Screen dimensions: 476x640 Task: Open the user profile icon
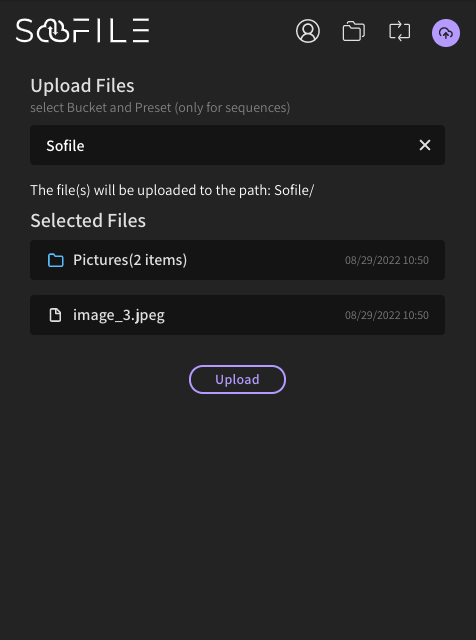click(308, 31)
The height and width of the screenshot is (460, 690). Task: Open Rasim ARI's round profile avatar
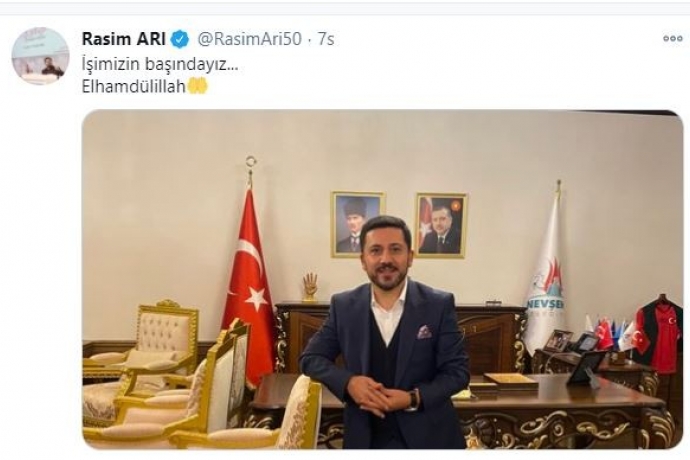pos(40,55)
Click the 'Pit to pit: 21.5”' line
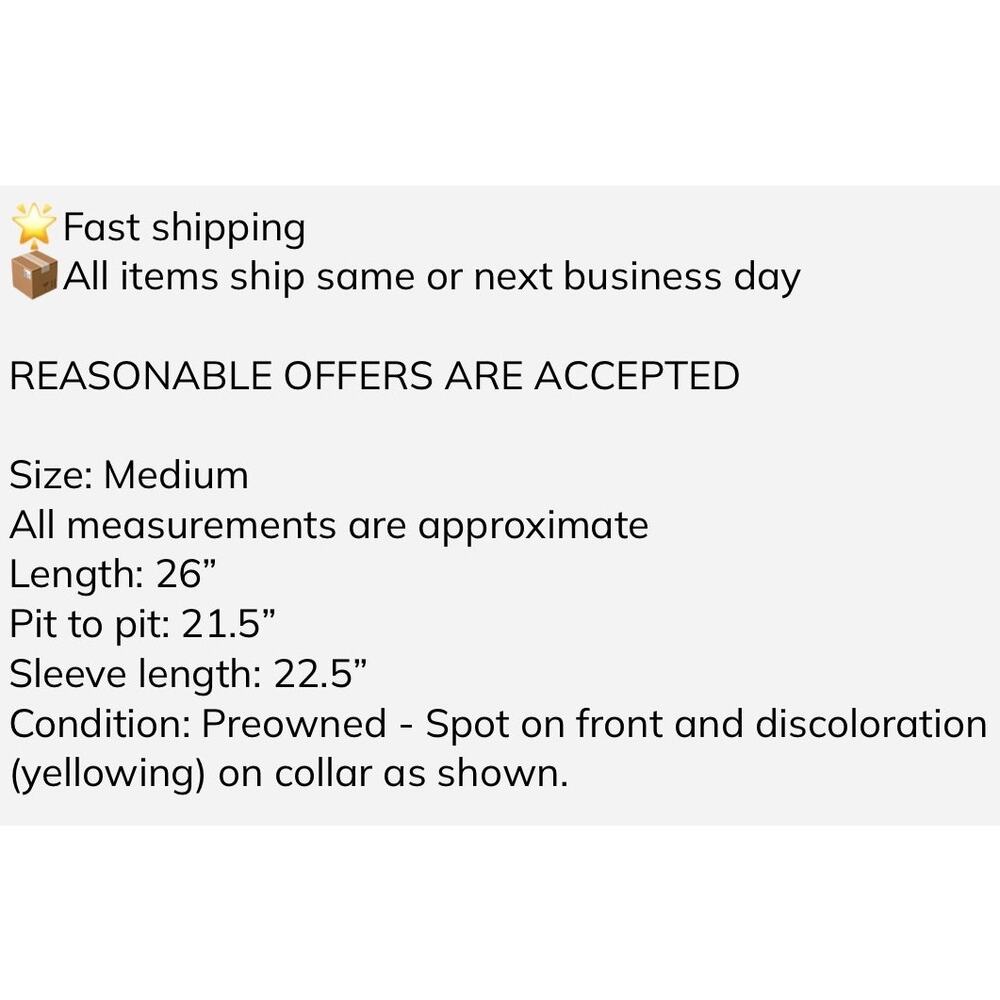 click(x=143, y=625)
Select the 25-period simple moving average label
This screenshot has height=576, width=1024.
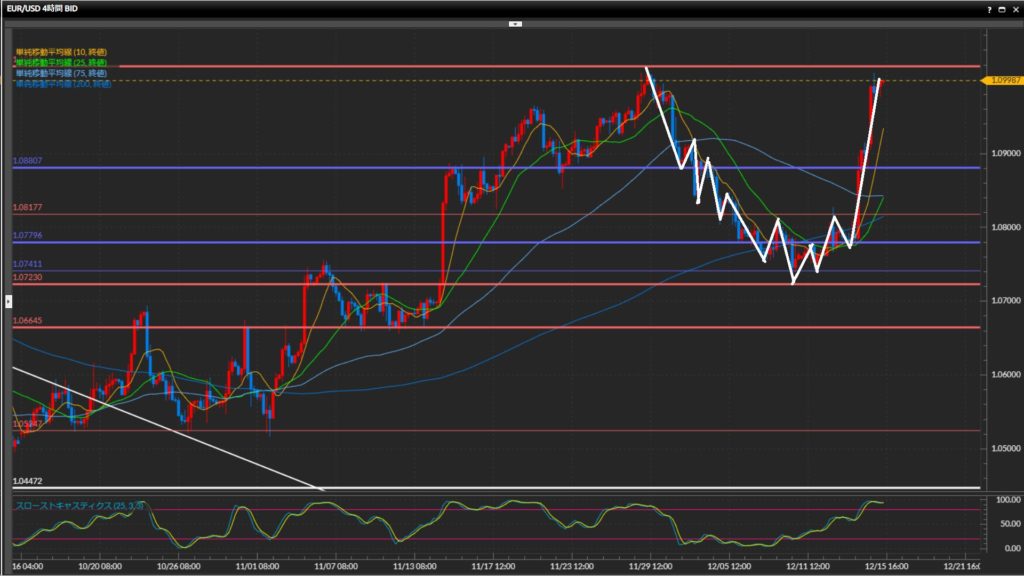tap(61, 62)
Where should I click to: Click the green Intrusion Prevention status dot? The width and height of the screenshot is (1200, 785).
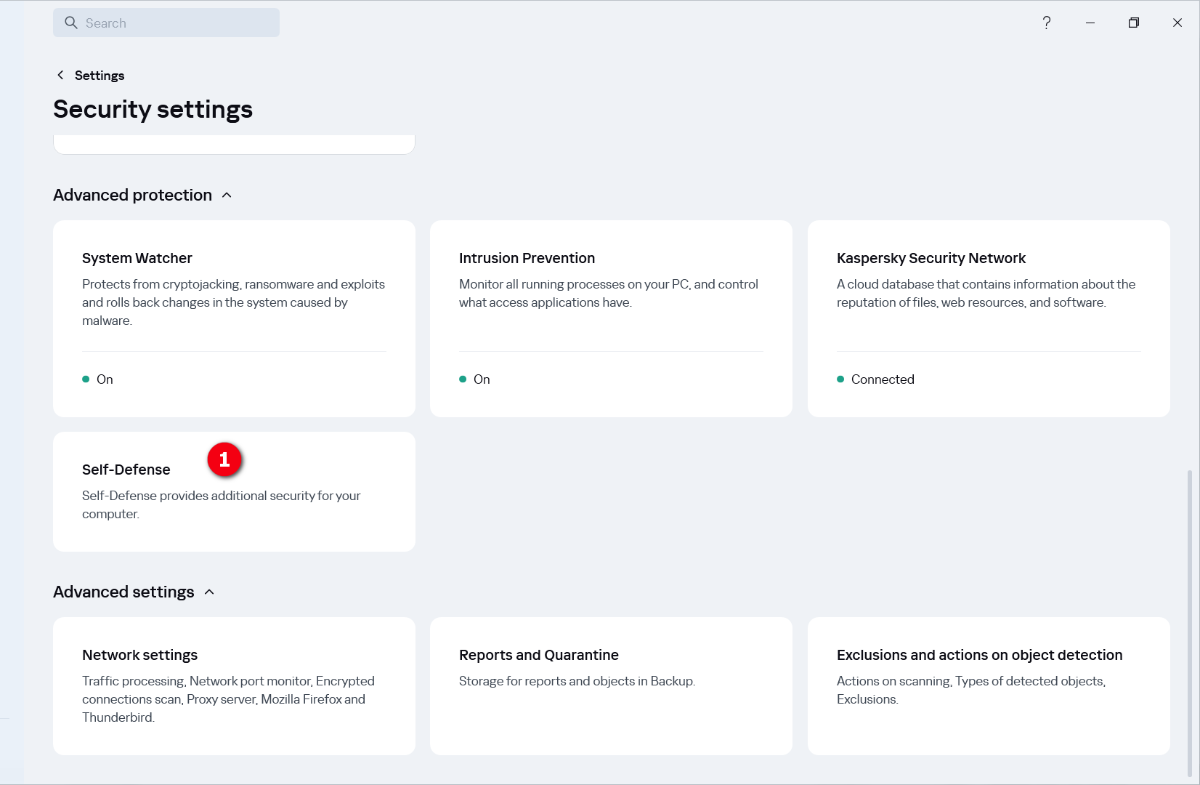coord(463,379)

════

Task item:
The answer should consist solely of the lines from the one containing "Where should I" through the last line of the material, copied exactly, with pictures left out.

Response to the task:
Where should I click to: Click the green Intrusion Prevention status dot? The width and height of the screenshot is (1200, 785).
coord(463,379)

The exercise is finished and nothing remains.